The fall of Louisbourg brought great exultation to the English colonies. It was a unique event, the first prolonged and successful siege that had as yet taken place north of Mexico. An odd chance of war had decreed that untrained soldiers should win a success so prodigious. New England, it is true, had incurred a heavy expenditure, and her men, having done so much, naturally imagined that they had done everything, and talked as if the siege was wholly their triumph. They were, of course, greatly aided by the fleet under Warren, and the achievement was a joint triumph of army and navy. New England alone, however, had the credit of conceiving and of arousing others to carry out a brilliant exploit.
Victory inspires to further victory. The British, exultant after Louisbourg, were resolved to make an end of French power in America. “Delenda est Canada!” cried Governor Shirley to the General Court of Massachusetts, and the response of the members was the voting of men and money on a scale that involved the bankruptcy of the Commonwealth. Other colonies, too, were eager for a cause which had won a success so dazzling, and some eight thousand men were promised for an attack on Canada, proud and valiant Massachusetts contributing nearly one-half of the total number.
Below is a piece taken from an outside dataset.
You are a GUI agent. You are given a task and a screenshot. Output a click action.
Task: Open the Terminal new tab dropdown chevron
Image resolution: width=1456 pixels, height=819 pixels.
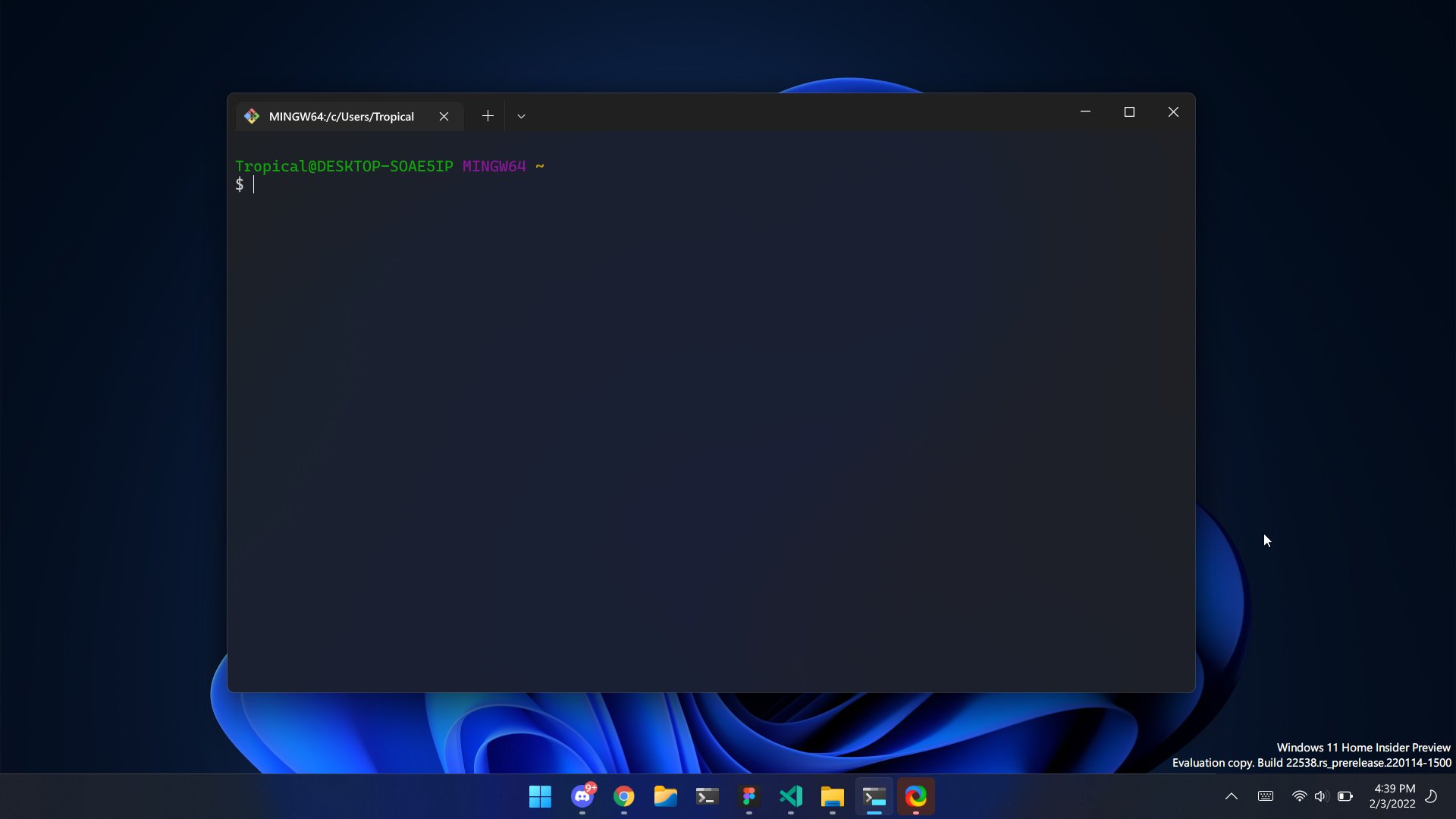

The old plan was to be followed. New York was to lead in an attack by way of Lake Champlain. New England was to collect its forces at Louisbourg. Here a British fleet should come, carrying eight battalions of British regulars, and, with Warren in command, the whole armada should proceed to Quebec. Nothing came of this elaborate scheme. Neither the promised troops nor the fleet arrived from England. British ministers broke faith with the colonists in the adventure with quite too light a heart.